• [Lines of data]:

↓↓↓

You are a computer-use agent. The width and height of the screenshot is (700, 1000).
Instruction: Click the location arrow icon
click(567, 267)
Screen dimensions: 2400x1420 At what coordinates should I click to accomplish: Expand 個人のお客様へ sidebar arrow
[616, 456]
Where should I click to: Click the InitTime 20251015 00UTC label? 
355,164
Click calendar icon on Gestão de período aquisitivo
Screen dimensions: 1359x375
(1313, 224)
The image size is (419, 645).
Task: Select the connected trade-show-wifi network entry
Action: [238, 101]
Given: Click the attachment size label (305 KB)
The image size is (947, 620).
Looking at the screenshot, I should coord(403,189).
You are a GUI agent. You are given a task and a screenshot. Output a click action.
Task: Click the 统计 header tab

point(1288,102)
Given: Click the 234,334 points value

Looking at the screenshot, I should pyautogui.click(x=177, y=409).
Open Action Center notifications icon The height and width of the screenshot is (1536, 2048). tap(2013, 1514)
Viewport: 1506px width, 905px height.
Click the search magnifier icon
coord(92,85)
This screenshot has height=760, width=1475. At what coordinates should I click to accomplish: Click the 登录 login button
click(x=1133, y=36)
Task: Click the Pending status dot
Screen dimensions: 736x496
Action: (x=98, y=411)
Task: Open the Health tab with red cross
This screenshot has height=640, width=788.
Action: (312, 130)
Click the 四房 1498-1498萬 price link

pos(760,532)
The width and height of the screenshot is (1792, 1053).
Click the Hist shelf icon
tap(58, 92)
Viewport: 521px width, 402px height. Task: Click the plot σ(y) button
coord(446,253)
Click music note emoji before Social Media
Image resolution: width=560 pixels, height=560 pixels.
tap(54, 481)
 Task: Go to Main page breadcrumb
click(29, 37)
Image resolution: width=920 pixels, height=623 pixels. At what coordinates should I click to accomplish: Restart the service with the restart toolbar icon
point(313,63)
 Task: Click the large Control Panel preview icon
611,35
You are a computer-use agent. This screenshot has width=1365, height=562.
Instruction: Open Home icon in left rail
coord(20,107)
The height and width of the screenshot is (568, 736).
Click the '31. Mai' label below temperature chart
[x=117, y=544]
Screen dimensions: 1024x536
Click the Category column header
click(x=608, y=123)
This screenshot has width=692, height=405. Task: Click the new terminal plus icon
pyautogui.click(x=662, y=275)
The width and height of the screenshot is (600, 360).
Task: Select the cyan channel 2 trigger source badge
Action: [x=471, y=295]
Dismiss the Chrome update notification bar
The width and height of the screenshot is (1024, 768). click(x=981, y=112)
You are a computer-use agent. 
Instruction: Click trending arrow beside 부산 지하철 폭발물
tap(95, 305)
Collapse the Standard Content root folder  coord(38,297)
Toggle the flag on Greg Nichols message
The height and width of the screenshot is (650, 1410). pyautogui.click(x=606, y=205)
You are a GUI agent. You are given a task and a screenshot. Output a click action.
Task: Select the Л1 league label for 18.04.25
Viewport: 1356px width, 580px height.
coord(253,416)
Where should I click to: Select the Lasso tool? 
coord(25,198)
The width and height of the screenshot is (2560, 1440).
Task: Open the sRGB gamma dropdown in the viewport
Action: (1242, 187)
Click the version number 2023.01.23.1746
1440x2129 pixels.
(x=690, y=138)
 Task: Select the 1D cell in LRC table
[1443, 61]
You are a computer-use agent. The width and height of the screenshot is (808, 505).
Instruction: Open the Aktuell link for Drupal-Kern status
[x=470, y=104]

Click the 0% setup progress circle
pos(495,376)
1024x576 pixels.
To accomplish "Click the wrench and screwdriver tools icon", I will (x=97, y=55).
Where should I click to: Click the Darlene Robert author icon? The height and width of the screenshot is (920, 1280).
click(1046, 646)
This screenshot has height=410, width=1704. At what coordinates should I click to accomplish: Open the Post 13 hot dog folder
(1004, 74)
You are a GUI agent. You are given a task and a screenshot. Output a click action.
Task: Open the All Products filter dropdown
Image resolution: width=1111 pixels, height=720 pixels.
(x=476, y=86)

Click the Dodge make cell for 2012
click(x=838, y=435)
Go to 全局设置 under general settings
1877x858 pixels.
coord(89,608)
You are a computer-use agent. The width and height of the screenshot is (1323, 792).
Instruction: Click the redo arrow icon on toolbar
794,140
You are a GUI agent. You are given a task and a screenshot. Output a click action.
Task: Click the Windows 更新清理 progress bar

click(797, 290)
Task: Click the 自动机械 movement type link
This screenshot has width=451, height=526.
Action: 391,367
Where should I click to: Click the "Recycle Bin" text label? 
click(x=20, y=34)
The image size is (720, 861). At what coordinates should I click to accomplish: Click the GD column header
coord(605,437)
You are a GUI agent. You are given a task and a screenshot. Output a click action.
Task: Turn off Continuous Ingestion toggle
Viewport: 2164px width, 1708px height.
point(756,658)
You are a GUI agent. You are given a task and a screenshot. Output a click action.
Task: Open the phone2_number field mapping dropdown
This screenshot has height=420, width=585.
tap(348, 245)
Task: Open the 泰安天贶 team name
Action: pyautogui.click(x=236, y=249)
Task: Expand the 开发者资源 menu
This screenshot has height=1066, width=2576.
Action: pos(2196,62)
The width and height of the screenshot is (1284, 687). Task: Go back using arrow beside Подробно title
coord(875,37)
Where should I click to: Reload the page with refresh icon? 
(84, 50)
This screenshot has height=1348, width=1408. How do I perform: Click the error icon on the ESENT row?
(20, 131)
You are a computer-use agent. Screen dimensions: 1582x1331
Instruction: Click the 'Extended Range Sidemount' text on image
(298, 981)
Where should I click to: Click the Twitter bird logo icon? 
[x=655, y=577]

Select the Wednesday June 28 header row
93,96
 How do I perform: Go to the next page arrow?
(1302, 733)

↑↑↑

• [GOAL]: Return every line of the listing above unchanged, from the first to the last.

• [RESPONSE TO THIS TASK]:
You are a computer-use agent. The width and height of the screenshot is (700, 1000).
Instruction: Click the location arrow icon
click(567, 267)
Screen dimensions: 2400x1420 At what coordinates should I click to accomplish: Expand 個人のお客様へ sidebar arrow
[616, 456]
Where should I click to: Click the InitTime 20251015 00UTC label? 
355,164
Click calendar icon on Gestão de período aquisitivo
Screen dimensions: 1359x375
(1313, 224)
The image size is (419, 645).
Task: Select the connected trade-show-wifi network entry
Action: [238, 101]
Given: Click the attachment size label (305 KB)
The image size is (947, 620).
Looking at the screenshot, I should coord(403,189).
You are a GUI agent. You are given a task and a screenshot. Output a click action.
Task: Click the 统计 header tab

point(1288,102)
Given: Click the 234,334 points value

Looking at the screenshot, I should pyautogui.click(x=177, y=409).
Open Action Center notifications icon The height and width of the screenshot is (1536, 2048). tap(2013, 1514)
Viewport: 1506px width, 905px height.
Click the search magnifier icon
coord(92,85)
This screenshot has height=760, width=1475. At what coordinates should I click to accomplish: Click the 登录 login button
click(x=1133, y=36)
Task: Click the Pending status dot
Screen dimensions: 736x496
Action: (x=98, y=411)
Task: Open the Health tab with red cross
This screenshot has height=640, width=788.
Action: (312, 130)
Click the 四房 1498-1498萬 price link

pos(760,532)
The width and height of the screenshot is (1792, 1053).
Click the Hist shelf icon
tap(58, 92)
Viewport: 521px width, 402px height. Task: Click the plot σ(y) button
coord(446,253)
Click music note emoji before Social Media
Image resolution: width=560 pixels, height=560 pixels.
tap(54, 481)
 Task: Go to Main page breadcrumb
click(29, 37)
Image resolution: width=920 pixels, height=623 pixels. At what coordinates should I click to accomplish: Restart the service with the restart toolbar icon
point(313,63)
 Task: Click the large Control Panel preview icon
611,35
You are a computer-use agent. This screenshot has width=1365, height=562.
Instruction: Open Home icon in left rail
coord(20,107)
The height and width of the screenshot is (568, 736).
Click the '31. Mai' label below temperature chart
[x=117, y=544]
Screen dimensions: 1024x536
Click the Category column header
click(x=608, y=123)
This screenshot has width=692, height=405. Task: Click the new terminal plus icon
pyautogui.click(x=662, y=275)
The width and height of the screenshot is (600, 360).
Task: Select the cyan channel 2 trigger source badge
Action: [x=471, y=295]
Dismiss the Chrome update notification bar
The width and height of the screenshot is (1024, 768). click(x=981, y=112)
You are a computer-use agent. 
Instruction: Click trending arrow beside 부산 지하철 폭발물
tap(95, 305)
Collapse the Standard Content root folder  coord(38,297)
Toggle the flag on Greg Nichols message
The height and width of the screenshot is (650, 1410). pyautogui.click(x=606, y=205)
You are a GUI agent. You are given a task and a screenshot. Output a click action.
Task: Select the Л1 league label for 18.04.25
Viewport: 1356px width, 580px height.
coord(253,416)
Where should I click to: Select the Lasso tool? 
coord(25,198)
The width and height of the screenshot is (2560, 1440).
Task: Open the sRGB gamma dropdown in the viewport
Action: (1242, 187)
Click the version number 2023.01.23.1746
1440x2129 pixels.
(x=690, y=138)
 Task: Select the 1D cell in LRC table
[1443, 61]
You are a computer-use agent. The width and height of the screenshot is (808, 505).
Instruction: Open the Aktuell link for Drupal-Kern status
[x=470, y=104]

Click the 0% setup progress circle
pos(495,376)
1024x576 pixels.
To accomplish "Click the wrench and screwdriver tools icon", I will (x=97, y=55).
Where should I click to: Click the Darlene Robert author icon? The height and width of the screenshot is (920, 1280).
click(1046, 646)
This screenshot has height=410, width=1704. At what coordinates should I click to accomplish: Open the Post 13 hot dog folder
(1004, 74)
You are a GUI agent. You are given a task and a screenshot. Output a click action.
Task: Open the All Products filter dropdown
Image resolution: width=1111 pixels, height=720 pixels.
(x=476, y=86)

Click the Dodge make cell for 2012
click(x=838, y=435)
Go to 全局设置 under general settings
1877x858 pixels.
coord(89,608)
You are a computer-use agent. The width and height of the screenshot is (1323, 792).
Instruction: Click the redo arrow icon on toolbar
794,140
You are a GUI agent. You are given a task and a screenshot. Output a click action.
Task: Click the Windows 更新清理 progress bar

click(797, 290)
Task: Click the 自动机械 movement type link
This screenshot has width=451, height=526.
Action: 391,367
Where should I click to: Click the "Recycle Bin" text label? 
click(x=20, y=34)
The image size is (720, 861). At what coordinates should I click to accomplish: Click the GD column header
coord(605,437)
You are a GUI agent. You are given a task and a screenshot. Output a click action.
Task: Turn off Continuous Ingestion toggle
Viewport: 2164px width, 1708px height.
point(756,658)
You are a GUI agent. You are given a task and a screenshot. Output a click action.
Task: Open the phone2_number field mapping dropdown
This screenshot has height=420, width=585.
tap(348, 245)
Task: Open the 泰安天贶 team name
Action: pyautogui.click(x=236, y=249)
Task: Expand the 开发者资源 menu
This screenshot has height=1066, width=2576.
Action: pos(2196,62)
The width and height of the screenshot is (1284, 687). Task: Go back using arrow beside Подробно title
coord(875,37)
Where should I click to: Reload the page with refresh icon? 
(84, 50)
This screenshot has height=1348, width=1408. How do I perform: Click the error icon on the ESENT row?
(20, 131)
You are a computer-use agent. Screen dimensions: 1582x1331
Instruction: Click the 'Extended Range Sidemount' text on image
(298, 981)
Where should I click to: Click the Twitter bird logo icon? 
[x=655, y=577]

Select the Wednesday June 28 header row
93,96
 How do I perform: Go to the next page arrow?
(1302, 733)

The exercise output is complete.